Please scale the items from the start through the line containing "click(x=325, y=425)", inclusive, and write them all out again with their requests unchanged. Multiply each coordinate in the answers by 1.4 and round to whole numbers, rounding halves up.

## begin Extracted records

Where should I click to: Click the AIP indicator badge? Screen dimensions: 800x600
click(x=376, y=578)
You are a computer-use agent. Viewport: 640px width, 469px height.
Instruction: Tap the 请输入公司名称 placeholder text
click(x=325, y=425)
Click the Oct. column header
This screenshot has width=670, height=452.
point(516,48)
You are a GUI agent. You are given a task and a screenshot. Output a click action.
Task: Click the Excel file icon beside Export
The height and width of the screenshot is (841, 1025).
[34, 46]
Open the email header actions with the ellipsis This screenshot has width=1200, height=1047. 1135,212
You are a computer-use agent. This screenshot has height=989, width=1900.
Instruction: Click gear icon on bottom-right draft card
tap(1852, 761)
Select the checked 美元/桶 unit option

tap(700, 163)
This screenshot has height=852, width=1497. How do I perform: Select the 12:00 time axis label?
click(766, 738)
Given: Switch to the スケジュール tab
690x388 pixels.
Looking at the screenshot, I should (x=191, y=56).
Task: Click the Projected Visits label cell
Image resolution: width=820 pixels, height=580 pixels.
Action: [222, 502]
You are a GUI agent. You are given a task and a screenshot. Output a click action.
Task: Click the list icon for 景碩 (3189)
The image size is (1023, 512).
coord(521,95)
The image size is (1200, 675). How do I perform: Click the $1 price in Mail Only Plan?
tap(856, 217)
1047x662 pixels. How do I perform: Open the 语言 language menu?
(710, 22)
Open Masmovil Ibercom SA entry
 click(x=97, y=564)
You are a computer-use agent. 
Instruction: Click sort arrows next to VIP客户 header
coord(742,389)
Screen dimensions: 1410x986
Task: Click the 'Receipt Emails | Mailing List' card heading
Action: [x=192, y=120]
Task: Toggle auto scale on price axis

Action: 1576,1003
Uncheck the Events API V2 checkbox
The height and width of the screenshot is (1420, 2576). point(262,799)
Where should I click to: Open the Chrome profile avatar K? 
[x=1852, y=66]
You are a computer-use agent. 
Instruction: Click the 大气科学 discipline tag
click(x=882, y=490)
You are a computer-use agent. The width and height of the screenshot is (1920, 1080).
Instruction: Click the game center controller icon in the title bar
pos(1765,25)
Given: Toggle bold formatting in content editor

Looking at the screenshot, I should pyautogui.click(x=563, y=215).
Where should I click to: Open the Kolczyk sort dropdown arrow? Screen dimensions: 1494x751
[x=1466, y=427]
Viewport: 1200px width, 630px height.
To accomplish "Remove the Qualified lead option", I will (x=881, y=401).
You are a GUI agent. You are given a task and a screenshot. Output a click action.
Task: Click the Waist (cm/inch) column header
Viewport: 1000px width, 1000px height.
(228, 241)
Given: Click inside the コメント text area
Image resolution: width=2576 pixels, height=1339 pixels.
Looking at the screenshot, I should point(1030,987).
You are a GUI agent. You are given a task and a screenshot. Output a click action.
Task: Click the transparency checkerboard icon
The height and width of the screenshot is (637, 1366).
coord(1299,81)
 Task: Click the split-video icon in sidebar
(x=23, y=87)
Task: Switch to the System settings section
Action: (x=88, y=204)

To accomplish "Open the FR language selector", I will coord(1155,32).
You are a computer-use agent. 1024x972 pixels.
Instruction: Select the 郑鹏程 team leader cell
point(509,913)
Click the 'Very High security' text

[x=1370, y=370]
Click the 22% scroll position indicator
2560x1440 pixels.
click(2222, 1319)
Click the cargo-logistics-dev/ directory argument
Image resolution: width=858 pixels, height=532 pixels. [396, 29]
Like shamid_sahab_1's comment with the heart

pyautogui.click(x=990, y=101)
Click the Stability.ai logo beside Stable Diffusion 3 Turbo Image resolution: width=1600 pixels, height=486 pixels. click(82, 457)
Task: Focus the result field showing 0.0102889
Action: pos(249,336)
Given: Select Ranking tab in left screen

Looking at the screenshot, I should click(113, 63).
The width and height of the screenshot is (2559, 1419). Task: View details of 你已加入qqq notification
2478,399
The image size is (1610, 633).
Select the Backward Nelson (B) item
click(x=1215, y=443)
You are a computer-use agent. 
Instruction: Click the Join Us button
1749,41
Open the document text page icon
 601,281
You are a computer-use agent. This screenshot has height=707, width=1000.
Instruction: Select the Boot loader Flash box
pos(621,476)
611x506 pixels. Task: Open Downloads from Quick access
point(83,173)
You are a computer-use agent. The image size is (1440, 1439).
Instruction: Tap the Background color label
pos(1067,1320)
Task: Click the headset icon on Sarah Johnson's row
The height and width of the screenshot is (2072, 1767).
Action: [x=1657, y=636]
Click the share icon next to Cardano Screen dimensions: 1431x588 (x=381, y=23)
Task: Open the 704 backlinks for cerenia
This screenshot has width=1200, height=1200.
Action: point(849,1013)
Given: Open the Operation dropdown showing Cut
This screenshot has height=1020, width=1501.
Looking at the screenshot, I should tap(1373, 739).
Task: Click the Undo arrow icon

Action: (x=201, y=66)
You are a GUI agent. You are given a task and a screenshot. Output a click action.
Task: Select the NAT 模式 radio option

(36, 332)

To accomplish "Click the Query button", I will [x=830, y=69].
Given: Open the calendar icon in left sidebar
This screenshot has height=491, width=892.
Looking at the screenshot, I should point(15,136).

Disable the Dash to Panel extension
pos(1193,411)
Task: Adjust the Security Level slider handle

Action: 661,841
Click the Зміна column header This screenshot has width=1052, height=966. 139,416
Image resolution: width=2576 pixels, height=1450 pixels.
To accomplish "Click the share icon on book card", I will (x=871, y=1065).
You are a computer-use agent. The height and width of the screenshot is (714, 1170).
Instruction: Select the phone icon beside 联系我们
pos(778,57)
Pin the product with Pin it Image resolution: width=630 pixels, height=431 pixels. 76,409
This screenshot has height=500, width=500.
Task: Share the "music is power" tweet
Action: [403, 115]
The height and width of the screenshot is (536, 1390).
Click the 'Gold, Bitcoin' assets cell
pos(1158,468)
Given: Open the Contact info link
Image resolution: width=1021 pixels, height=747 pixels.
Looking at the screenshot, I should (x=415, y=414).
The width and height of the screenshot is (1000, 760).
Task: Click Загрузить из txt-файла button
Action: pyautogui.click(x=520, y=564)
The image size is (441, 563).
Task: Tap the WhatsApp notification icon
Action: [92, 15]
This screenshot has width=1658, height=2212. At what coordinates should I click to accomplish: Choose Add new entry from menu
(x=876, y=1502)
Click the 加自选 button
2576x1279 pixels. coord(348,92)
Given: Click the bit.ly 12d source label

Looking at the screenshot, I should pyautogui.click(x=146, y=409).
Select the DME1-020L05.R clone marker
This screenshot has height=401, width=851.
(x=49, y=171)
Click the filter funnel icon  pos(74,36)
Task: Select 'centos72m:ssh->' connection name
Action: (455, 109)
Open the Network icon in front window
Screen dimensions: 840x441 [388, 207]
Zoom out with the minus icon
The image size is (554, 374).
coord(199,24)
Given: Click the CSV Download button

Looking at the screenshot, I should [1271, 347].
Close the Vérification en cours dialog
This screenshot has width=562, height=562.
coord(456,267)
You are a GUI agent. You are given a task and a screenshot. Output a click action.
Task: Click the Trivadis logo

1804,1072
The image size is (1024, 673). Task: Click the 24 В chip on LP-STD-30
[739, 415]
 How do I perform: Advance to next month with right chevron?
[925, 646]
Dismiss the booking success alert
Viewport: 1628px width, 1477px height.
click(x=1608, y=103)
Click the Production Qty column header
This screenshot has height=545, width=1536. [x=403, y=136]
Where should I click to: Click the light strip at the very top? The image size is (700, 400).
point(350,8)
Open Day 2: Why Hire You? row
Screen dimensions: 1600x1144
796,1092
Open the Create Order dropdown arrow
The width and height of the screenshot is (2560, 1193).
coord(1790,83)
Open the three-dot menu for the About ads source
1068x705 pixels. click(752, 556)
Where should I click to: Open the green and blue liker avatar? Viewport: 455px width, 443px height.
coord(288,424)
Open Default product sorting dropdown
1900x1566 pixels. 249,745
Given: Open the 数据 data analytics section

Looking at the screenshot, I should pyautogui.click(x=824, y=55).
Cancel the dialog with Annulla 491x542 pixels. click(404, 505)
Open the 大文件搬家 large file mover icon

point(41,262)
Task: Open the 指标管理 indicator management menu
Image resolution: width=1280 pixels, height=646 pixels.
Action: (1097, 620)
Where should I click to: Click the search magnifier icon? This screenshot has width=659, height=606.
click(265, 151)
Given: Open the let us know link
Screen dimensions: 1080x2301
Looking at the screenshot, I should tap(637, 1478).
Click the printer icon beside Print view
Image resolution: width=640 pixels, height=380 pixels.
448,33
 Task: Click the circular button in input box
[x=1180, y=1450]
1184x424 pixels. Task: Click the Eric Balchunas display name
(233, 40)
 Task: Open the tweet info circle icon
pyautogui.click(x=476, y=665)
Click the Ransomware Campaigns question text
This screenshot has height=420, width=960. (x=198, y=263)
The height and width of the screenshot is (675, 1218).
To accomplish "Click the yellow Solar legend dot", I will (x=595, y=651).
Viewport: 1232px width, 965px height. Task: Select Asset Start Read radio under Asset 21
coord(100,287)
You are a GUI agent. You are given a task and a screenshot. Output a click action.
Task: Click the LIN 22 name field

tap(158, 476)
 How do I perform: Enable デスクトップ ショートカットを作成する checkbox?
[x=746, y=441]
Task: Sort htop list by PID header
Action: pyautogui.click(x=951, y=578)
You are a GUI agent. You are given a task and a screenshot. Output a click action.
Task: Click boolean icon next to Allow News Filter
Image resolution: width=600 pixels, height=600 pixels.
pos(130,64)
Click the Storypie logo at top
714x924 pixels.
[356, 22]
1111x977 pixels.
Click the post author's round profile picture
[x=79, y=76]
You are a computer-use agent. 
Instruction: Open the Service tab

## end Extracted records

▶ _Correct result_:
Where should I click to: Click the AIP indicator badge? Screen dimensions: 800x600
click(x=526, y=809)
You are a computer-use agent. Viewport: 640px width, 469px height.
Instruction: Tap the 请输入公司名称 placeholder text
click(x=455, y=595)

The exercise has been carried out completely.